> _Passage provided_:
Data Sabotage – The Risk of Blind Faith in Data

Cyber SecurityData Notarization

Imagine the impact on your business when you make decisions based on manipulated data. What happens if attackers hijack smart sensors or other critical devices and send fake data to manipulate decisions made by operators, data models or applications? The growing number of IoT devices and data-driven decision-making is increasingly enticing attackers to not only steal or encrypt data but also actively tamper with it. Such “industrial fake news” has the potential to cause even more damage than the fake news on social media. Tributech’s technology provides data security from the outset to reduce blind faith in data and establishes more credible trust from the sensor to the consumer.

The next big threat in IoT

Most companies these days realize that they cannot afford to turn a blind eye to topics such as data security, encryption, and access management when dealing with data of any kind in their daily business. In practice, however, we see that companies often struggle to answer the question of how to ensure that their data is not damaged or tampered with between data sources and the respective data consumers, whether internally or when data is shared with customers, suppliers, and partners. Damaged data can come from many sources like failures in data export or transfer, issues with a database, or even a malicious actor that is interfering in between.

There is a trend across almost every industry towards amassing larger amounts of data, increasing interoperability between systems, and transferring data across companies. These intersections and handovers of data from one system to another increases the risk of being vulnerable to data sabotage.

Tampered data is already a huge challenge in the media and marketing industry, where it’s referred to as “fake news”. The term describes the deliberate misrepresentation of information to influence people’s decision-making and beliefs. It’s believed that fake news entered the public’s consciousness in 2016, when Buzzfeed editor Craig Silverman discovered a stream of made-up stories originating from the same Eastern European town. Since then, fake news has become a major problem that has swayed elections, influenced major political referendums such as Brexit, and has harmed the credibility of every single piece of content on social media, fake news or otherwise.

Data sabotage targeting IoT

Analysts at ABI Research estimate that 25 percent of cyberattacks will target IoT devices in the next couple of years. This means that companies need to be aware of the trend of deliberate misinformation and the potential impact if IoT data is targeted. Tampered IoT data can cause tremendous harm to businesses as it is used for interpretations, decisions or actions triggered within a company – it may even endanger the safety of people when security mechanisms are triggered by data inputs.

As a recent example published by Bloomberg shows, hackers attacked critical safety equipment of an energy grid and transmitted fake sensor data to confuse operators making crucial decisions.

Bloomberg Quote

As in this example, it is not possible for many users or applications to detect data that has been damaged or tampered with between the source and the consumer. Even end-to-end-encryption is usually not capable of covering the entire data pipeline and is limited to verifying data only within the transmission process.

> _Information shown_:
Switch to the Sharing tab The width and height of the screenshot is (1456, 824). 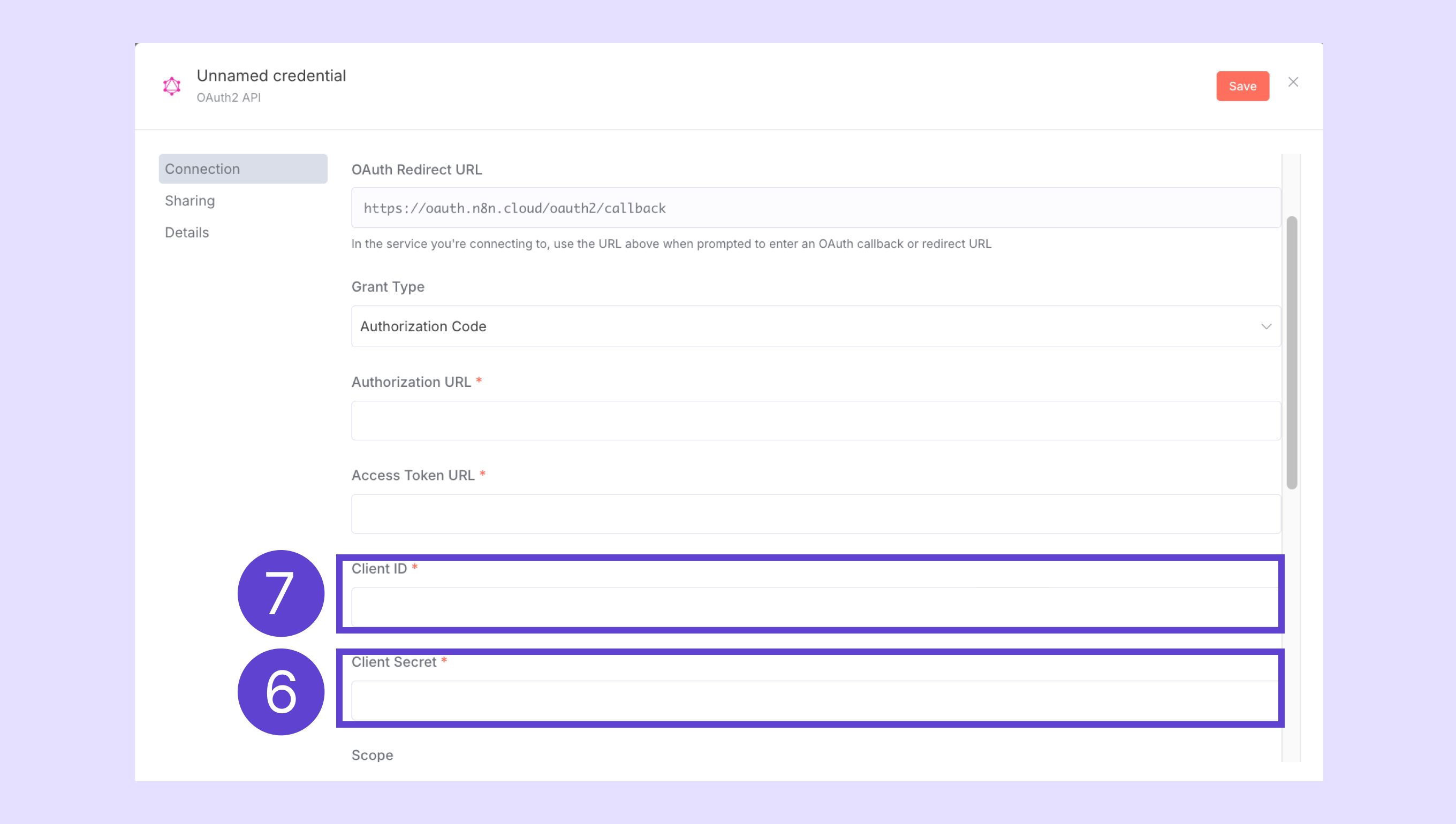coord(189,200)
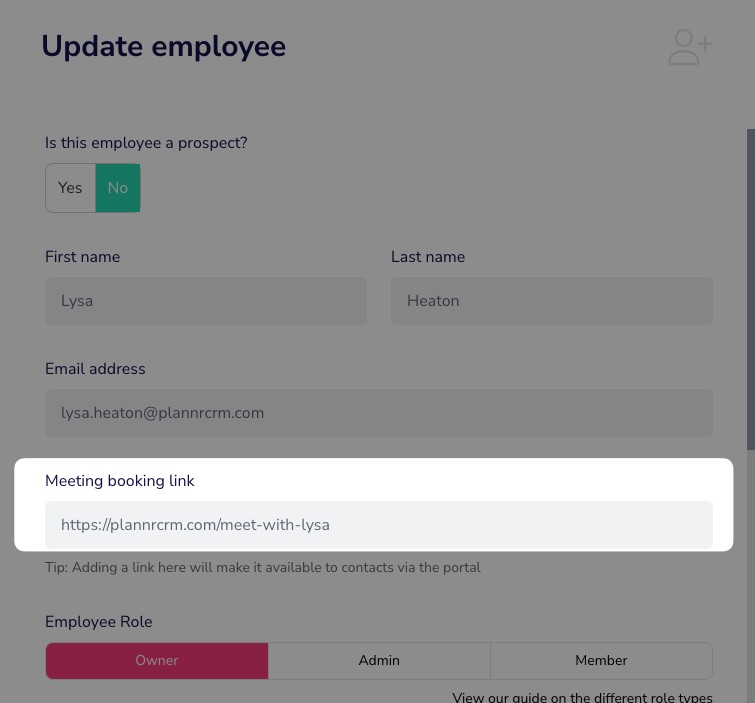Click the Meeting booking link input
The image size is (755, 703).
pos(378,525)
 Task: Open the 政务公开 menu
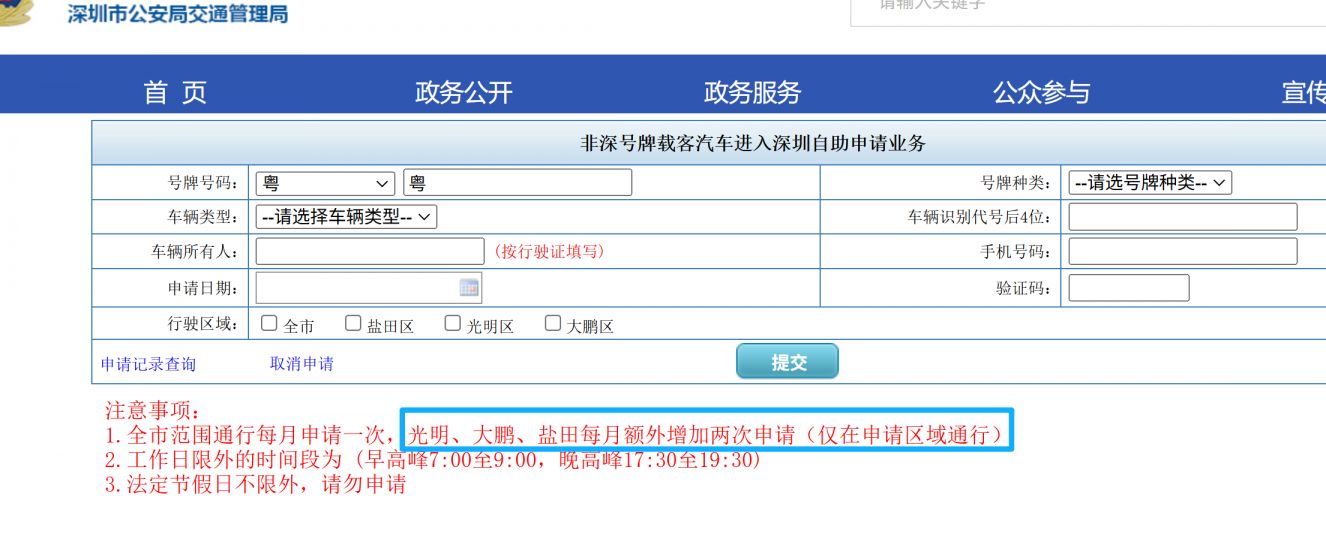[463, 93]
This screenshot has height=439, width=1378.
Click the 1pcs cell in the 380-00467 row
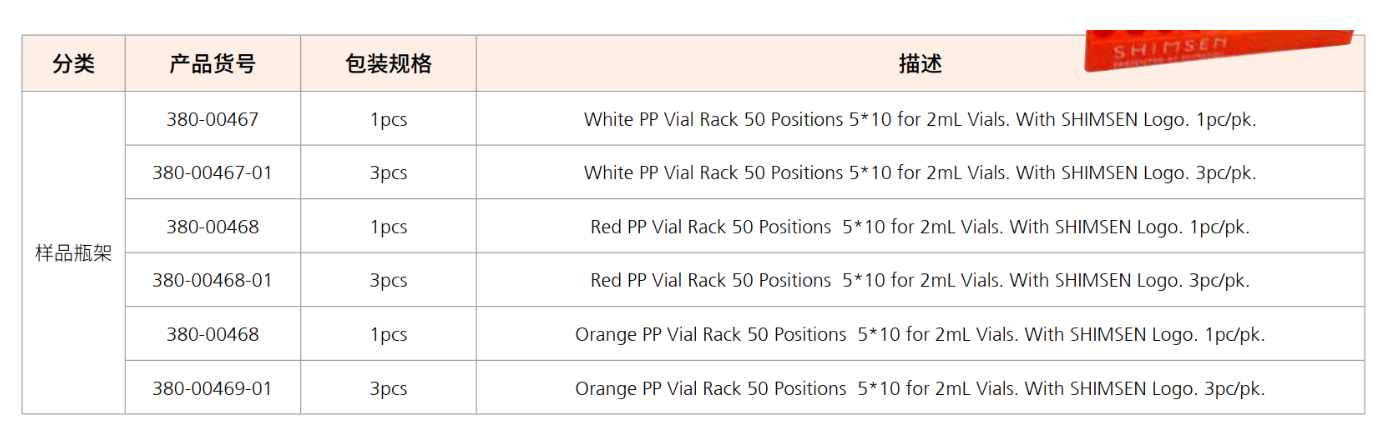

> _Things to do_:
1. In the data sabotage article, what share of cyberattacks do ABI Research analysts expect to target IoT devices in the next couple of years?
2. Write the next part of the data sabotage article, picking up after its final sentence.
The items have nothing to do with what is asked here.

> _Outputs for the tasks_:
1. 25 percent.

2.
Encryption is not enough

The growing extent to which businesses, infrastructures, data platforms, companies, etc. are interconnected means that data “moves” across system boundaries during its lifecycle and is used for different use cases. Encrypting data end-to-end helps ensure that data is unaltered when in transit or at rest. However, it has limited capabilities when

  • data is transferred across different systems

  • there is a time delay when the data is transferred from the source to the consumer

  • end-to-end encryption only covers parts of the data pipeline or

  • there are data scheme transformations.

For example, a company that operates energy generators, collects production data and stores it in its infrastructure. A selection of this data is transferred to the energy provider for reconciliation and billing once a month. Although the data is encrypted end-to-end, it is not possible to guarantee that the data is unaltered due to the time delay between the data transfers and the transmission across system boundaries.

Data notarization mitigates risk of data sabotage

To overcome these issues, systems require an additional layer of security that allows companies to verify and audit data at any point in time, regardless of the layers in between. Enter our Data Notary Service – a blockchain-based auditing solution to verify the integrity and origin of data.

This data notary service helps you to keep deliberate misinformation away from your IoT-platform or data service by acting as an independent party at the data source that verifies origin and integrity of the data. The principle is equal to a notary in the physical world: A notary is an independent body that certifies documents for your company.

One part of data notary service is located directly at the data source and creates cryptographic proofs of the data, which are securely stored in a blockchain-based trust layer. The second part of the data notary service is integrated in the backend and enables the consumer of the data to verify origin and integrity across systems and companies at any time – even of high-frequency data streams.

Interested in protecting your business?

Our technology provides an enterprise solution for a data notary that can easily be integrated into existing data platforms and processes. If you are interested, do not hesitate to reach out and contact us.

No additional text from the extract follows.